In the records below, find the line with "Click the G windshield" and the line with "The height and width of the screenshot is (454, 639)."; return exactly those lines and every line between them.

┌──

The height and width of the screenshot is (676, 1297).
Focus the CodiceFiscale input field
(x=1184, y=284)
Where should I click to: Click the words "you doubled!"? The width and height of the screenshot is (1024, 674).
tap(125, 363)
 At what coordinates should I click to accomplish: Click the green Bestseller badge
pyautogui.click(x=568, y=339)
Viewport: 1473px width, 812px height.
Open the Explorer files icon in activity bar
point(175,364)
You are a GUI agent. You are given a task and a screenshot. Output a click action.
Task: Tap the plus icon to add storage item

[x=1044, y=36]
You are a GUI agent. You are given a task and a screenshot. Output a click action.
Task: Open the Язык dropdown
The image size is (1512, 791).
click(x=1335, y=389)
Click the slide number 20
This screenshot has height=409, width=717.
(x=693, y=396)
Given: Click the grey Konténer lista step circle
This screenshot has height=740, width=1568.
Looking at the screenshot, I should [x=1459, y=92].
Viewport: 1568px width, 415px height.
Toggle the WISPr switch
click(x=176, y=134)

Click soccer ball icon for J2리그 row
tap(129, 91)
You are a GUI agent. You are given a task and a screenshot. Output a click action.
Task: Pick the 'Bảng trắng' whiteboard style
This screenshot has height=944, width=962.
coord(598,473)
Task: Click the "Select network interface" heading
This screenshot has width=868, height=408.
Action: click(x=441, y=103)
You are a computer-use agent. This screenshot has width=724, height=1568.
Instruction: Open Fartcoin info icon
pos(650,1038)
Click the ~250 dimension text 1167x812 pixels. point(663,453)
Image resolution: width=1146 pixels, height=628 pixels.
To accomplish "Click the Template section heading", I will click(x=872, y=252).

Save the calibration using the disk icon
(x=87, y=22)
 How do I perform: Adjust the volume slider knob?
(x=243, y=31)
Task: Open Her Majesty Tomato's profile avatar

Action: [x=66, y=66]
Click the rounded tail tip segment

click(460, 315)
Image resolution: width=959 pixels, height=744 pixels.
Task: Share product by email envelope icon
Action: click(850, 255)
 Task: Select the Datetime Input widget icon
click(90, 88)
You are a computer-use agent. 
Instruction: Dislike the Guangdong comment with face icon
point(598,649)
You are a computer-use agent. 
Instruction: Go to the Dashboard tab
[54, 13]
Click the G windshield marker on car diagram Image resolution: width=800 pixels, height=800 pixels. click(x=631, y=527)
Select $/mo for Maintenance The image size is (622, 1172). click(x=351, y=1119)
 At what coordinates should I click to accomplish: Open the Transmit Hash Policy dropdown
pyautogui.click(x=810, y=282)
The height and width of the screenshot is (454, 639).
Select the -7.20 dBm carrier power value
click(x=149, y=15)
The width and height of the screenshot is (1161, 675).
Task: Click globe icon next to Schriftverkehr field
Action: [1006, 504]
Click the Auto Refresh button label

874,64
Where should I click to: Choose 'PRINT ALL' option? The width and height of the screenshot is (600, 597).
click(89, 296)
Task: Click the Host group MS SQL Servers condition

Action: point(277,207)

└──

* FINAL ANSWER:
Click the G windshield marker on car diagram Image resolution: width=800 pixels, height=800 pixels. click(x=631, y=527)
Select $/mo for Maintenance The image size is (622, 1172). click(x=351, y=1119)
 At what coordinates should I click to accomplish: Open the Transmit Hash Policy dropdown
pyautogui.click(x=810, y=282)
The height and width of the screenshot is (454, 639).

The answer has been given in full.